Roland has been busy lately, and its latest is a slimmed-down version of the AX-Synth keytar (or shoulder synth, as Roland would have it). The Lucina AX-09 can be run on mains or battery power and has plenty onboard in terms of sounds and features.
One thing's for sure, this is a unique looking keyboard. It's space age and toy-like but professional at the same time, with a good measure of home keyboard feel thrown in too. Not since the Jupiter-4 have we seen controls below the keyboard, either!
Build-quality is similar to its more expensive brother (though still pretty plasticky) and the off-white case looks a little uninspiring. However, for a little more outlay, there is a black version available that looks more serious. Yes, you have to pay £50 for that 'black sparkle' privilege.
The Lucina is nicely balanced once strapped on, though accessing some performance controls involves a big readjustment of hand position. For example, if you have your hand clasped around the modulation bar/handle and want to use the D-beam, or any of its selectors (for filter/pitch/assignable duties), you'll need to let go and move your hand into a completely different position.
Another issue with the Lucina (and that we also had with the AX-synth) is the height of the mod bar. It really gets in the way of the ribbon controller below it (used for pitch-bending) which is a pain for those with smaller hands. It's workable, but still not ideal.(opens in new tab)
To the right of the mod bar are octave/transpose switches, while underneath the keyboard lie all the patch selection buttons (six banks, 144 sounds and six special tones), covering pretty much every staple sound you might want for most styles of music. There's also a small red numeric display to denote which patch is selected within each bank and a facility to store favourite patches for quick recall.
The controls generally work well in this position and don't get in the way of the keyboard when playing, plus there's a Lock button to prevent accidental patch switching.
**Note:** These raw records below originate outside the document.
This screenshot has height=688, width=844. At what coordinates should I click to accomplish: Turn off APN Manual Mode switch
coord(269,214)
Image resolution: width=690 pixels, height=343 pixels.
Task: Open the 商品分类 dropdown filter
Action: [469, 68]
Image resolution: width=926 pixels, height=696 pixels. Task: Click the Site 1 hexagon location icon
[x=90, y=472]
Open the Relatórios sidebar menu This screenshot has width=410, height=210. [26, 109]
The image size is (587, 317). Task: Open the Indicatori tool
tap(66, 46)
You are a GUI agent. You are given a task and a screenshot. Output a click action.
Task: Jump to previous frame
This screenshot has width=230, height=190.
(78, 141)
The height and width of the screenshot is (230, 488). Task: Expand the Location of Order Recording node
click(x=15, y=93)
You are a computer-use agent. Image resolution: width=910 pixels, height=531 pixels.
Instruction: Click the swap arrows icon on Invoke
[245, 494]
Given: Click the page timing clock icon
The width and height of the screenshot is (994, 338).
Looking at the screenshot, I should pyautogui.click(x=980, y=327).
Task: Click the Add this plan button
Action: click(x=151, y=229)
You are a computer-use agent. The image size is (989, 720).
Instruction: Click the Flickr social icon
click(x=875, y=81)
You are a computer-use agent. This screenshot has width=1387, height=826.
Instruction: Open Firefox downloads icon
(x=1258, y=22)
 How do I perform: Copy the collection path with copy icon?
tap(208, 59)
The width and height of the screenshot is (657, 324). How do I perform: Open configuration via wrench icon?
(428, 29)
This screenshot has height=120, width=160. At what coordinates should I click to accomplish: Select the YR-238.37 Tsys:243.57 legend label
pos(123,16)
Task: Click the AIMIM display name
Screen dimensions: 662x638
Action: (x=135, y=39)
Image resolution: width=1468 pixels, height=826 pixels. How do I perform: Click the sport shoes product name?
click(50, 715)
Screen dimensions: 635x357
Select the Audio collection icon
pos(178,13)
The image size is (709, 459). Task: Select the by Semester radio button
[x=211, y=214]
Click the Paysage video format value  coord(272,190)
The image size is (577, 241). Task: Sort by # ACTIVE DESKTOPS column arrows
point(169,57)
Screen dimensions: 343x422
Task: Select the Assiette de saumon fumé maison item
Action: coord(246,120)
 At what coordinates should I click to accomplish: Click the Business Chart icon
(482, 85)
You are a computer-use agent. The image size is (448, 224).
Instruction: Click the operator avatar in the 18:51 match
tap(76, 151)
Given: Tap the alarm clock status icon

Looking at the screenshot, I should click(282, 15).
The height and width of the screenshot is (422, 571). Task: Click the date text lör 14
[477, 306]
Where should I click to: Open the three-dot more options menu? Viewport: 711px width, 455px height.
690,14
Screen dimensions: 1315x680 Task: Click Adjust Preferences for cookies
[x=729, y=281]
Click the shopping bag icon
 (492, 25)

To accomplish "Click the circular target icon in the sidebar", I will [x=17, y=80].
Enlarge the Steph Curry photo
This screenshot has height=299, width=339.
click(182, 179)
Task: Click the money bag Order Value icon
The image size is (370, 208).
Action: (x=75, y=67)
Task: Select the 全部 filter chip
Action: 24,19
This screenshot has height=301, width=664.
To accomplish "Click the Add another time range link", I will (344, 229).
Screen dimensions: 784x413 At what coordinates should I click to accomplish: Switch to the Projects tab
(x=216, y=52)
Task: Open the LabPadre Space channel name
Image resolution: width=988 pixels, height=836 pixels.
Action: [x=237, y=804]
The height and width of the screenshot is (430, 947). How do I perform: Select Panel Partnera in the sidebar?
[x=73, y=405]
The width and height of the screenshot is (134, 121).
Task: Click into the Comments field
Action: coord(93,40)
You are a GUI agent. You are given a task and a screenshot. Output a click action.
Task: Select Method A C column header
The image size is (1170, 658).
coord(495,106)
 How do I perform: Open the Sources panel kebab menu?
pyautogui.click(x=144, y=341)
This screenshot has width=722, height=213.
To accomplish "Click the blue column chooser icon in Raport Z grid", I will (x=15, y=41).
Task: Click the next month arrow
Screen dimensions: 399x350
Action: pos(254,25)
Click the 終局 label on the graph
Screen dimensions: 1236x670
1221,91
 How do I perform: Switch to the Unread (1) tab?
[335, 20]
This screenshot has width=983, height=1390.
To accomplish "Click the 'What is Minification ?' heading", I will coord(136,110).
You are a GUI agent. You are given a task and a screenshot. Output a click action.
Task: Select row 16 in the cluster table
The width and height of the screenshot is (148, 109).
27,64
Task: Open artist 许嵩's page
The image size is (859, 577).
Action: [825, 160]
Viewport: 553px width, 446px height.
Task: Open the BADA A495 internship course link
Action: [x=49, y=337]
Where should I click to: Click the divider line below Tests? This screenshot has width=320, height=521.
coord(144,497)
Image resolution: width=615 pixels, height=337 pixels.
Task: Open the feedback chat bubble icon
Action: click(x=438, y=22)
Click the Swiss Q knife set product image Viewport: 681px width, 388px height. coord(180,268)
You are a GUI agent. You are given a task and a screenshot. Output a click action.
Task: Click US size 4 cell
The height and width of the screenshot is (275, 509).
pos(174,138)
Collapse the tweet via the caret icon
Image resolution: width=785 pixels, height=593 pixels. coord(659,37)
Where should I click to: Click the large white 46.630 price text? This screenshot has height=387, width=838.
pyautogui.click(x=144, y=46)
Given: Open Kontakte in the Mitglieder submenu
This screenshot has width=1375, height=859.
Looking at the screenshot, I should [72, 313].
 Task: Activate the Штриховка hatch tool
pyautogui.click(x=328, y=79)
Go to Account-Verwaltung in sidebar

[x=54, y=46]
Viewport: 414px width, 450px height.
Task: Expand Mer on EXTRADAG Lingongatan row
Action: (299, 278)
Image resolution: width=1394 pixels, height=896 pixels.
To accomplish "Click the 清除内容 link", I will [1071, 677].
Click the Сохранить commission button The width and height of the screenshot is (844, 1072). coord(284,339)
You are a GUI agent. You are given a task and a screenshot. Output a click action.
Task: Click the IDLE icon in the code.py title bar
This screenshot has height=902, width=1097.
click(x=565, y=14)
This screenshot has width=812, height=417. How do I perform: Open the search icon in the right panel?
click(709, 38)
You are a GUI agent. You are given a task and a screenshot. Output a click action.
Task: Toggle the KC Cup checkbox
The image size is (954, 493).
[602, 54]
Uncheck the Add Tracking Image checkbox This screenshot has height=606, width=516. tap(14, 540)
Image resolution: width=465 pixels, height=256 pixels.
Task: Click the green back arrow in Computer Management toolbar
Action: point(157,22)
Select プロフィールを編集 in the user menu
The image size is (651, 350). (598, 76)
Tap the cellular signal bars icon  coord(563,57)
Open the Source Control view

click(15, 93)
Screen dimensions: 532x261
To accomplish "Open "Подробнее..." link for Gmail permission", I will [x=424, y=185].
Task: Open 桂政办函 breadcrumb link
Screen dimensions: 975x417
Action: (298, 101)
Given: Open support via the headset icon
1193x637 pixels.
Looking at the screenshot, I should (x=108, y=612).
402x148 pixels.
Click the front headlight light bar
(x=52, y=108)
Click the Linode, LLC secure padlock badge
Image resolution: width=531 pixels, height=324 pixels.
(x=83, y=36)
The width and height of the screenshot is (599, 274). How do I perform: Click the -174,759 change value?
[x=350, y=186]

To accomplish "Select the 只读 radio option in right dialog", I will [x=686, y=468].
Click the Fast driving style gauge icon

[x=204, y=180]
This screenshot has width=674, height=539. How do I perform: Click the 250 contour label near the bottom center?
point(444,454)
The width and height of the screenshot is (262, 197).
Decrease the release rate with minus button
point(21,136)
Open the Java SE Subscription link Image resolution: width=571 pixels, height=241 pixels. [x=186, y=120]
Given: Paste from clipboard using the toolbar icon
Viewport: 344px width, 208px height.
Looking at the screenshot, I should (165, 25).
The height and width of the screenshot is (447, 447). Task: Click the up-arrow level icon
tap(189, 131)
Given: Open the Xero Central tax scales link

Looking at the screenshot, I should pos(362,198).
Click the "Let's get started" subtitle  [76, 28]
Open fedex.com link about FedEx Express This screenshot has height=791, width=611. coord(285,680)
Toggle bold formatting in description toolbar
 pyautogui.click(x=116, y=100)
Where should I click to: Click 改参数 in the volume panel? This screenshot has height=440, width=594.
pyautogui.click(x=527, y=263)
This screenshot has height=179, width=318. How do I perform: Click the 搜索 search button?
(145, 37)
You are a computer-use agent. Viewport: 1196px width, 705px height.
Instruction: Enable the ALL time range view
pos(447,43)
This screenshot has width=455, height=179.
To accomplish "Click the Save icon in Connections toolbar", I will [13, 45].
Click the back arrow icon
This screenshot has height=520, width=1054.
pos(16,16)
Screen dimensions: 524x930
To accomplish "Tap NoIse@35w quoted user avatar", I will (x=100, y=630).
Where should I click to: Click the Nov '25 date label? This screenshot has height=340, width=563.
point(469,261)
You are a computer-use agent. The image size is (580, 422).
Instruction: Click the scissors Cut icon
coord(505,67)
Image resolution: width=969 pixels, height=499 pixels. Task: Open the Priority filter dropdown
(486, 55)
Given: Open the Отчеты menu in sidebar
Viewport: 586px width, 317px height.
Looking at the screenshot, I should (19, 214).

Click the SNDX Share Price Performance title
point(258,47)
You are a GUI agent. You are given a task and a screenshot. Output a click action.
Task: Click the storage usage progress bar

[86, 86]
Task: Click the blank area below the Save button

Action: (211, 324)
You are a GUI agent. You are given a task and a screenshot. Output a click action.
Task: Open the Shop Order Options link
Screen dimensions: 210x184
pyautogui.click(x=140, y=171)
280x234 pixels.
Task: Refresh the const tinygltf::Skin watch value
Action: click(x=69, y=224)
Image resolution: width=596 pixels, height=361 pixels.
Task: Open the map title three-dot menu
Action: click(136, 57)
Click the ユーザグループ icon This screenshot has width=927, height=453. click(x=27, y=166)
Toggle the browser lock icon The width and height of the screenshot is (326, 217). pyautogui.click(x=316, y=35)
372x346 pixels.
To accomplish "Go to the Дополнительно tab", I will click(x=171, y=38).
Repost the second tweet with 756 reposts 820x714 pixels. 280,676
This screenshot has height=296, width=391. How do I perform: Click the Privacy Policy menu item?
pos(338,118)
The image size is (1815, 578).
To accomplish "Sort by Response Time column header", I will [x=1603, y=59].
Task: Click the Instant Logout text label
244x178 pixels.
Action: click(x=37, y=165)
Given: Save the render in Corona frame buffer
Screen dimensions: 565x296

More importantly, the 37-note keyboard itself has a nice feel, is fast to play standing and not too stiffly sprung.
Sound-wise, the quality is generally good, though some of the patches are swamped in delay and reverb. Effect level (plus attack/release/cutoff and resonance parameters) can be adjusted using the Shift+Tone buttons.
Standout sounds include the woodwind, brass samples, synth pads and strings, plus there are some good organs, pianos and electric pianos too and a good range of bread and butter leads, basses and guitar sounds, all with a very digital sound.
The Lucina is a suitable first and fun purchase for any aspiring keyboardist, though it's also professional enough to use on stage in a more serious capacity, either using its onboard sounds or MIDI'd to a sound source of choice. Also, the MP3/ WAV/AIFF USB playback functionality and MP3 player input are very slick.
All in all, the Lucina is a decent little keyboard that covers a lot of bases in a portable and easy-to-use package. We can imagine newcomers and pros being equally enchanted, but £549 for a fun keytar is pushing things a bit for both potential markets. It works well, looks good and sounds good, but it's no bargain.